What did you think of tonight’s episode? Any new theories? Pretty Little Liars returns in January.
Taylor, Jim and the rest of the colony are thrown for a loop when an orphaned girl shows up at camp claiming to want to find a way back to 2149. She’s dirty, starving and scared. After a meal and a hairbrush, she goes to stay with Jim and his family while they try to figure out what’s going on. Taylor is suspicious of the girl from the start and thinks she may have been sent from the Sixers to spy.
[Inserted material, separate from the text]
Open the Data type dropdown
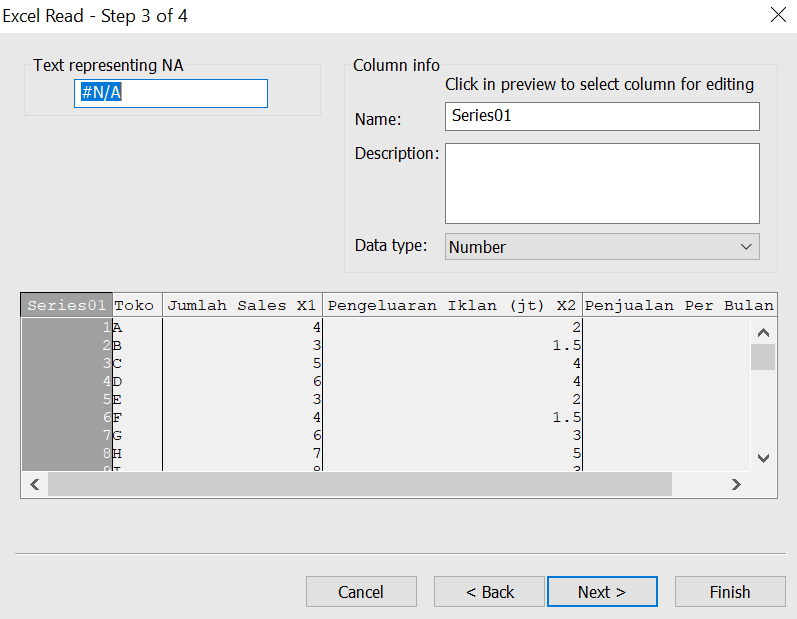The height and width of the screenshot is (619, 797). point(601,247)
Mira and the sixers show up with their war paint and bad ass attitudes to get her back. The girl refuses and wants to stay and Mira is visibly annoyed that she gave up two hostages for nothing. Taylor and his silky white beard are pissed that Mira even knew the girl was staying with them. He blames it on the mole in camp and enlists Jim’s help in identifying them.
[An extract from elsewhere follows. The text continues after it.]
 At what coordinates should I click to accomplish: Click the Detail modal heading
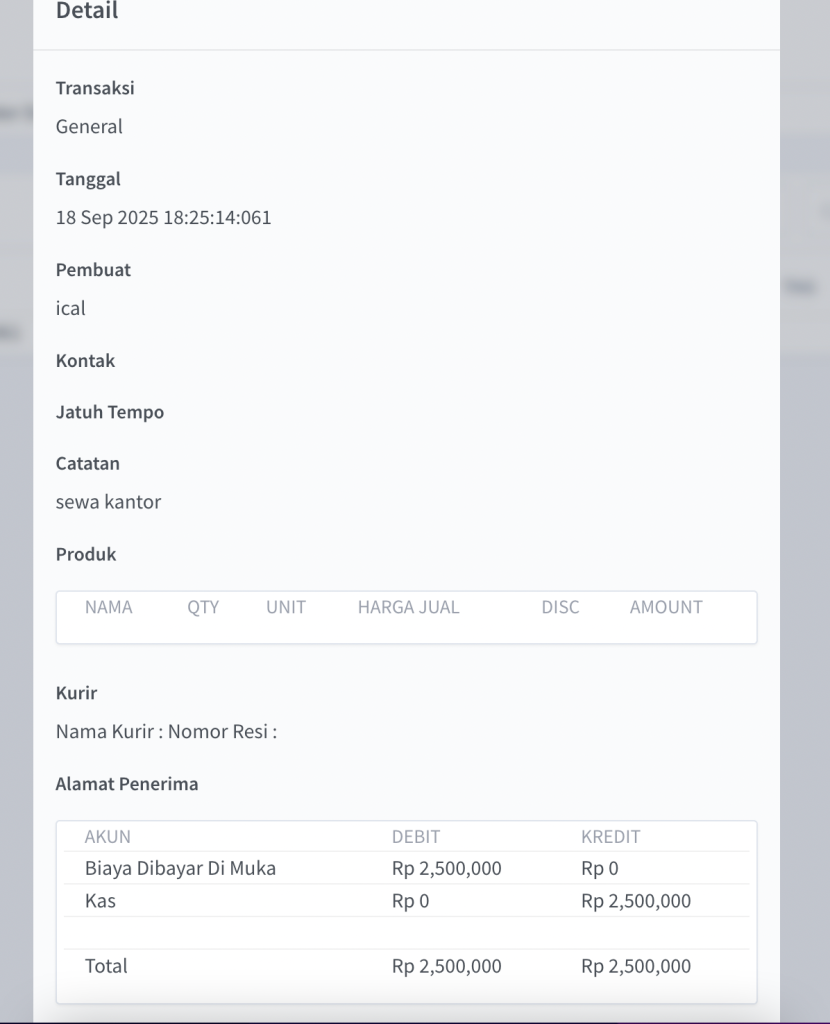(87, 12)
Turns out that Taylor was right all along and the girl is a spy. Mira was putting up a show so the little girl could gain Taylor’s trust. She breaks into Mira’s old house to steal a box that was hidden in the floor. Jim catches her before she can escape with it and takes her to Taylor and his bitchin’ dino desk. Where can I get one of those?
The girl has no idea what’s inside or how to open it and claims she thinks Mira will hurt her brother if she didn’t steal it. Taylor doesn’t believe her but Jim does. He goes against orders to find his brother but finds himself erm, turned upside down. Literally. He’s almost a dino snack before Mira’s minions find him and take him back to their hide out. Mira questions Jim and seems disappointed that he believes in Taylor. She paints him the bad guy and says that he pissed off a lot of people back in 2149 and if she gets rid of him, she’ll get to see her daughter again. When Jim gets back to camp, it looks like he may be starting to doubt Taylor. What is he hiding?